**INFORMATION GIVEN:**
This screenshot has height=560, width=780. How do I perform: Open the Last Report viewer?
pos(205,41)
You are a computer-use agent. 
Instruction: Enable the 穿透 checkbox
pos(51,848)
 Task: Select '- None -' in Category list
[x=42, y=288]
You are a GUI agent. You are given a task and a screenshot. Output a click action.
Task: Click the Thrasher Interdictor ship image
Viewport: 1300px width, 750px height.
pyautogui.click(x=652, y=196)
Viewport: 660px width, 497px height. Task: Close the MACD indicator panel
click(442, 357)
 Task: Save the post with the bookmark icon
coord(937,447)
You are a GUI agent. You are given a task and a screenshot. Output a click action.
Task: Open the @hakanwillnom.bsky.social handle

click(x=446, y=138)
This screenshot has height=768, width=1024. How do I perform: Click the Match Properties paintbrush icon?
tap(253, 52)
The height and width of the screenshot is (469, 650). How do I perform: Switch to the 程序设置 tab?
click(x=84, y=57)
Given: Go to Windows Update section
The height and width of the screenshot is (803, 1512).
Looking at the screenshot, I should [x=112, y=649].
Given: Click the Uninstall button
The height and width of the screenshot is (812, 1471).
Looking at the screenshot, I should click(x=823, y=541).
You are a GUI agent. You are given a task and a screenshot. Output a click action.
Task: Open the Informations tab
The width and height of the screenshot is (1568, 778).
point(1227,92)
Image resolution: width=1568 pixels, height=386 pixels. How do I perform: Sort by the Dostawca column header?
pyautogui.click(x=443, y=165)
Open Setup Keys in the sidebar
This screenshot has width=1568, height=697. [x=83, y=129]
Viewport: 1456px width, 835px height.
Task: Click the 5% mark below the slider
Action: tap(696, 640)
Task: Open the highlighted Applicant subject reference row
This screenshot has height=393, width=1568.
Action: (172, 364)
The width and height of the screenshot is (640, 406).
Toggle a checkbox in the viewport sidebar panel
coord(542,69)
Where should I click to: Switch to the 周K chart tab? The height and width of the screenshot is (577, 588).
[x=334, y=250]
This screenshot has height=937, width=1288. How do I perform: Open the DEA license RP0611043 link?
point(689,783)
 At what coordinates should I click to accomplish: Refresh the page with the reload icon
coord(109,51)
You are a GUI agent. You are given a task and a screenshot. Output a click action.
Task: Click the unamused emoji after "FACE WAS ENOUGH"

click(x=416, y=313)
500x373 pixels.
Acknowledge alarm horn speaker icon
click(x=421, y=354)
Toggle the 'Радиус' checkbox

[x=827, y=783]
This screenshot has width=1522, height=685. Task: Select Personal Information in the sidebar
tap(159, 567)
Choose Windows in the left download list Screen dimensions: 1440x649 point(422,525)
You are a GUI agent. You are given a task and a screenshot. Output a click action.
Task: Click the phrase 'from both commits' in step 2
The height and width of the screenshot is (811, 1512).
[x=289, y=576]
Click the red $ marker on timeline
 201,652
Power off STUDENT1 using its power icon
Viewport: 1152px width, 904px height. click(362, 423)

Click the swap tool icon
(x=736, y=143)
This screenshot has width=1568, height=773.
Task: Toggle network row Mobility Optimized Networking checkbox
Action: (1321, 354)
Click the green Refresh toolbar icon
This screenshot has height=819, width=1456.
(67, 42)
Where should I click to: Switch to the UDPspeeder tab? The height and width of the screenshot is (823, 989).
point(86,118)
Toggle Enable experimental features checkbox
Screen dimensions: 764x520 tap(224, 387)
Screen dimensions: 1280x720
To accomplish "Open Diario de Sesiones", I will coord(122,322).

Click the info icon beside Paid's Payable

**TASK INSTRUCTIONS:**
Exactly and only the lines from the line containing "Toggle Enable experimental features checkbox" through the last line of the entries should be copied, both ends included.

**TASK RESPONSE:**
Toggle Enable experimental features checkbox
Screen dimensions: 764x520 tap(224, 387)
Screen dimensions: 1280x720
To accomplish "Open Diario de Sesiones", I will coord(122,322).

Click the info icon beside Paid's Payable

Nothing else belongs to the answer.